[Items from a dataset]
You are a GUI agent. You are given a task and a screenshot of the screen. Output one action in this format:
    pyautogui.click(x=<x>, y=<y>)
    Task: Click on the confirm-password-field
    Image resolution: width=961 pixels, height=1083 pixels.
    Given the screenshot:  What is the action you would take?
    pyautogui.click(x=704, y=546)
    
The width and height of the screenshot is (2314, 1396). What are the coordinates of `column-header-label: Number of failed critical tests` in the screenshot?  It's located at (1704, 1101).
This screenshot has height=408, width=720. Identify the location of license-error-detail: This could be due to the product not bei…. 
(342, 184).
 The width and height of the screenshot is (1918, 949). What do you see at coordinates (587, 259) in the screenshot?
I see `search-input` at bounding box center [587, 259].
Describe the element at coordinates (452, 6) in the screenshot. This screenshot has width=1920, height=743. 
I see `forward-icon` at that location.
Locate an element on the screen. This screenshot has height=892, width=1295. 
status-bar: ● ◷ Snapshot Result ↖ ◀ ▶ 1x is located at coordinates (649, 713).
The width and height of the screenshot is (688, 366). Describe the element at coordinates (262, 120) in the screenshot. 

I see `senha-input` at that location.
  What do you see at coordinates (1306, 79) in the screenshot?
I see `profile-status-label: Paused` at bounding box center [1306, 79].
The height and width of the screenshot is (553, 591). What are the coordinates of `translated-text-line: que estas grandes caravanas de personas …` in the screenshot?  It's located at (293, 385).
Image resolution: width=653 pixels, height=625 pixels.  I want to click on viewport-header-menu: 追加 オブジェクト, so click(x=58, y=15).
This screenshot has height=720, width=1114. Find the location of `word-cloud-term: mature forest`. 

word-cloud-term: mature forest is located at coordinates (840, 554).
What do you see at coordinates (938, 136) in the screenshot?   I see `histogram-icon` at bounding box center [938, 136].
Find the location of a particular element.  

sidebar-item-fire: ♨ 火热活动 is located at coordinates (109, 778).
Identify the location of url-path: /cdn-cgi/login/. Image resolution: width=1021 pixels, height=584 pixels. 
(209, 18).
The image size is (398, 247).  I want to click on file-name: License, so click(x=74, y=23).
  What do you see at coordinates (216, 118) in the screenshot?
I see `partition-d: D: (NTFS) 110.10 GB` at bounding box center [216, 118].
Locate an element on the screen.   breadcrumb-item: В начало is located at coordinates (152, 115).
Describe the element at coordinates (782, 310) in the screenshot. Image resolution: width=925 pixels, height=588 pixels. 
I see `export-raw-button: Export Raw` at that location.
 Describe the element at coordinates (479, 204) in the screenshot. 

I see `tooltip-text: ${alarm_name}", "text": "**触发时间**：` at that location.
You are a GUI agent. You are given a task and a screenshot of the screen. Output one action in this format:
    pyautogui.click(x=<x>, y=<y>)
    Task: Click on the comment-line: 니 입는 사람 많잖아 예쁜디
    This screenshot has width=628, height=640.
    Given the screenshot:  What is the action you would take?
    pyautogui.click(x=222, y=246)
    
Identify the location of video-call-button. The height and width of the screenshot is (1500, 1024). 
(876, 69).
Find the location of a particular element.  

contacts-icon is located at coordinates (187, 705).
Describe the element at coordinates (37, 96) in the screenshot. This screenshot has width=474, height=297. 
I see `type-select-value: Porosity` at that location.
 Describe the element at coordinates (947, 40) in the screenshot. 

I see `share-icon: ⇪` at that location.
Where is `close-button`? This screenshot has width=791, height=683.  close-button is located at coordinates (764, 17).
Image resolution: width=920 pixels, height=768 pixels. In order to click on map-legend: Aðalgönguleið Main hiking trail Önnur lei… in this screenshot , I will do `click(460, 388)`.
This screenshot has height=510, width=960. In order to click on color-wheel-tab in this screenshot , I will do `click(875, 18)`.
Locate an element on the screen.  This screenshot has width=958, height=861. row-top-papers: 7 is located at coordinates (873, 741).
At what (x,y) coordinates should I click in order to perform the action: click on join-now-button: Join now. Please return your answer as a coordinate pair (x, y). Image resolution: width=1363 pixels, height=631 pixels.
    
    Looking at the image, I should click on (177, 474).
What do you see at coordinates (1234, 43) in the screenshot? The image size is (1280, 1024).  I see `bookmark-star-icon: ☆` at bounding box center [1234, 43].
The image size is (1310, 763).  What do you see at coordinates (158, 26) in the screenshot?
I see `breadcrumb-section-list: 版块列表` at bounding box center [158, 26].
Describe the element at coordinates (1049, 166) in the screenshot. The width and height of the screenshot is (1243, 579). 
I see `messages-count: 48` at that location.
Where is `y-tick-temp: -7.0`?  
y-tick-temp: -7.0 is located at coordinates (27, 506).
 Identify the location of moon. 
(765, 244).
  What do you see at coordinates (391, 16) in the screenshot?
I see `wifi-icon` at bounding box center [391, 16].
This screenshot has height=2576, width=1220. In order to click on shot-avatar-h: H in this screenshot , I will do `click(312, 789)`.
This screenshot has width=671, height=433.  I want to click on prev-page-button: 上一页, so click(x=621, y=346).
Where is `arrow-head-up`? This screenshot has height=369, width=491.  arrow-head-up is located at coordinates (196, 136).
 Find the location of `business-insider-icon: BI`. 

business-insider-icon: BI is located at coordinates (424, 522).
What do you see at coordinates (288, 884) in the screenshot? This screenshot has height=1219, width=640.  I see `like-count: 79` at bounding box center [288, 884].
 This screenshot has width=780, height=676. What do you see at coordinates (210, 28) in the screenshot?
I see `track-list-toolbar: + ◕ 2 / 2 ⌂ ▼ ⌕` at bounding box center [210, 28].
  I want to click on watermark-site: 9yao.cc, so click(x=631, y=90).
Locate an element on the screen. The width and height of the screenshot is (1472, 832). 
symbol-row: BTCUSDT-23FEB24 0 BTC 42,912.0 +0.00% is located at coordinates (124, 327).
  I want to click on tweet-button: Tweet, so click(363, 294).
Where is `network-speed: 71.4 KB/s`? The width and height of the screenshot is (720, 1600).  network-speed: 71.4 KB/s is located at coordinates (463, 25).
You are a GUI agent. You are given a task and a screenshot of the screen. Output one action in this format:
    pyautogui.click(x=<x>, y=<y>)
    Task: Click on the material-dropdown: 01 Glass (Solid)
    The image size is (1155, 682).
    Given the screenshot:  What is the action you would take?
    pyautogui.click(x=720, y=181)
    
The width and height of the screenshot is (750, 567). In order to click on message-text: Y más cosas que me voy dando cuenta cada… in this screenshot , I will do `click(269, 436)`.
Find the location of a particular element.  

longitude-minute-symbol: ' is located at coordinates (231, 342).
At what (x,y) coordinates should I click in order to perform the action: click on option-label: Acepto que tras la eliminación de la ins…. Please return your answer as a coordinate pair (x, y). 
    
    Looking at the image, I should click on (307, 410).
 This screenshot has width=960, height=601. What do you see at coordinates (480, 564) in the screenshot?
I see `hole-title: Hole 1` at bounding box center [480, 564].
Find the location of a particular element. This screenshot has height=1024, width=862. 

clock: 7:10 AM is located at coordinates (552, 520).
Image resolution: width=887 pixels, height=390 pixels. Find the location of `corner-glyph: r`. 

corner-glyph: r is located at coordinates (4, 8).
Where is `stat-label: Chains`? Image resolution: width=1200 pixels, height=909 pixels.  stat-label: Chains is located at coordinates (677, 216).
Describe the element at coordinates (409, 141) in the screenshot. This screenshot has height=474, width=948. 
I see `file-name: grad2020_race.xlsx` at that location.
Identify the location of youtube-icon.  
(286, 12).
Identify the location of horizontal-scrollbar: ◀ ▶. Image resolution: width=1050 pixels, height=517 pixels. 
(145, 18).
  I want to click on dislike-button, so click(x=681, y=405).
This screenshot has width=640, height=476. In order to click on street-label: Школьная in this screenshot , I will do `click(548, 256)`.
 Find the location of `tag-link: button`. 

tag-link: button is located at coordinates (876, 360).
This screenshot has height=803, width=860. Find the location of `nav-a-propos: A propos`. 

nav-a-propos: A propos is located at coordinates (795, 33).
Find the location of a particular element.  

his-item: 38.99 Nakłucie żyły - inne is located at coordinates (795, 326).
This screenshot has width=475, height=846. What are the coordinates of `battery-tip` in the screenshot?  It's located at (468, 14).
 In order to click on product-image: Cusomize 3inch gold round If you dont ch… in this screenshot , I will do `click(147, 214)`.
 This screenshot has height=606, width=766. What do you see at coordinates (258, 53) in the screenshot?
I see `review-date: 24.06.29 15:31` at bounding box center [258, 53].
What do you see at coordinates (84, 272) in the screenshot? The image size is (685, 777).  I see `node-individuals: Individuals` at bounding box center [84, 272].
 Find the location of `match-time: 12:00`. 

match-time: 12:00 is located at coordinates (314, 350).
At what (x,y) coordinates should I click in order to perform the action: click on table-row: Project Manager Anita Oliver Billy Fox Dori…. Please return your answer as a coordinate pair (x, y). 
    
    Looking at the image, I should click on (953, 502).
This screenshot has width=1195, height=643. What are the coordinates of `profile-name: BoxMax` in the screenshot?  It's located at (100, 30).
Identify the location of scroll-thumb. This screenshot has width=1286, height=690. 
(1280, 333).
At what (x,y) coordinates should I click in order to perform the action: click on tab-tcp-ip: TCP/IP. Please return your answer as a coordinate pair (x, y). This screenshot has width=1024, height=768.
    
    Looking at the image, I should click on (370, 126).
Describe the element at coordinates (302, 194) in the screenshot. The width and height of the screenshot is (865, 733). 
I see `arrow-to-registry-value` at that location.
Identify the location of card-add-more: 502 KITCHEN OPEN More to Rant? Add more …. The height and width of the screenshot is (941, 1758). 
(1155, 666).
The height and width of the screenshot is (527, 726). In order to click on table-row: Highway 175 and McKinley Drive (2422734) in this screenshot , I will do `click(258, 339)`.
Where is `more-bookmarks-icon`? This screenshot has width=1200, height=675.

PROBLEM DETAILS
Please copy the records word for word, covering the stretch from the line containing "Describe the element at coordinates (479, 204)" through the line containing "Image resolution: width=920", with both of those lines included.

TASK ANSWER
 Describe the element at coordinates (479, 204) in the screenshot. 

I see `tooltip-text: ${alarm_name}", "text": "**触发时间**：` at that location.
You are a GUI agent. You are given a task and a screenshot of the screen. Output one action in this format:
    pyautogui.click(x=<x>, y=<y>)
    Task: Click on the comment-line: 니 입는 사람 많잖아 예쁜디
    This screenshot has width=628, height=640.
    Given the screenshot:  What is the action you would take?
    pyautogui.click(x=222, y=246)
    
Identify the location of video-call-button. The height and width of the screenshot is (1500, 1024). 
(876, 69).
Find the location of a particular element.  

contacts-icon is located at coordinates (187, 705).
Describe the element at coordinates (37, 96) in the screenshot. This screenshot has width=474, height=297. 
I see `type-select-value: Porosity` at that location.
 Describe the element at coordinates (947, 40) in the screenshot. 

I see `share-icon: ⇪` at that location.
Where is `close-button`? This screenshot has width=791, height=683.  close-button is located at coordinates (764, 17).
Image resolution: width=920 pixels, height=768 pixels. In order to click on map-legend: Aðalgönguleið Main hiking trail Önnur lei… in this screenshot , I will do `click(460, 388)`.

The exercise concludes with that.